Mobilisation des Sans Terre devant le Palais présidentiel, Brasilia, 12 février 2014

Mobilisation des Sans Terre devant le Palais présidentiel, Brasilia, 12 février 2014

Assemblée du Congrès national du MST, Brasilia, 11 février 2014

Le sixième Congrès national du Mouvement des travailleurs ruraux Sans Terre (MST) s’est achevé vendredi dernier, 14 février. De lundi à vendredi, 14 000 militant-e-s Sans Terre ont monté leur campement au centre de la capitale Brasilia et débattu de l’avenir de la lutte pour la terre au Brésil, des alliances à réaliser entre travailleurs ruraux et urbains pour affronter le capitalisme financier et l’agronégoce, de la libération de la femme. Le mot d’ordre qui a donné le ton du Congrès: « Lutter! Construire la Réforme Agraire Populaire. »
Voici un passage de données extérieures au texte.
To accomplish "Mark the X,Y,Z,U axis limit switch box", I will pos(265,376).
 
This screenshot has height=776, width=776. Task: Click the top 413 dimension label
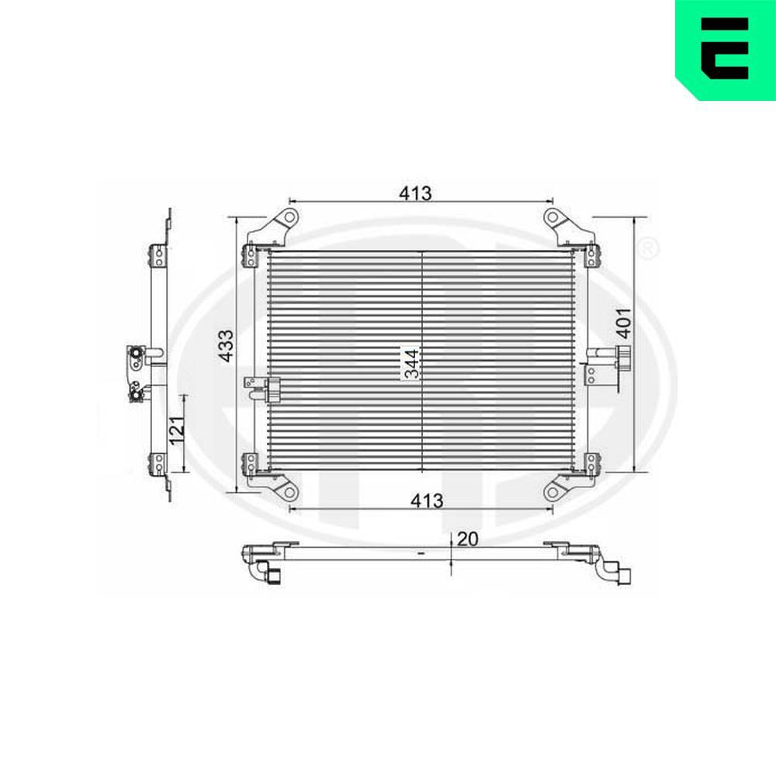tap(415, 192)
Un nouveau modèle de Réforme Agraire

Les débats n’ont pas évité les difficultés affrontées par le MST. Elles étaient résumées par João Pedro Stedile, dirigeant national du MST: depuis les années 2000, une avalanche de capital étranger a déboulé sur les terres brésiliennes. Conséquence: 85% des terres agricoles sont contrôlées aujourd’hui par les firmes de l’agronégoce, et recouvertes par les monocultures de soja, maïs, eucaliptus, destinés à l’exportation. Ce modèle de production entraîne un renforcement de la concentration des terres, et expulse les travailleurs ruraux  de la campagne. Pour compléter le tableau, le lobby de l’agronégoce domine largement les médias et la classe politique, au-delà des différences partisanes. Ces facteurs expliquent le recul de la réforme agraire au cours de la dernière décennie.

Tout n’est pourtant pas perdu. Comme le soulignait Stedile, « l’agronégoce est temporaire. Il va succomber sous ses propres contradictions »: ce modèle de production empoisonne terres et travailleurs par l’usage intensif de produits agrotoxiques, ne crée pas d’emplois, entraîne une désindustrialisation du pays et place le Brésil dans une situation de dépendance face à la demande en matières premières – et la fluctuation de leurs prix – sur le marché mondial.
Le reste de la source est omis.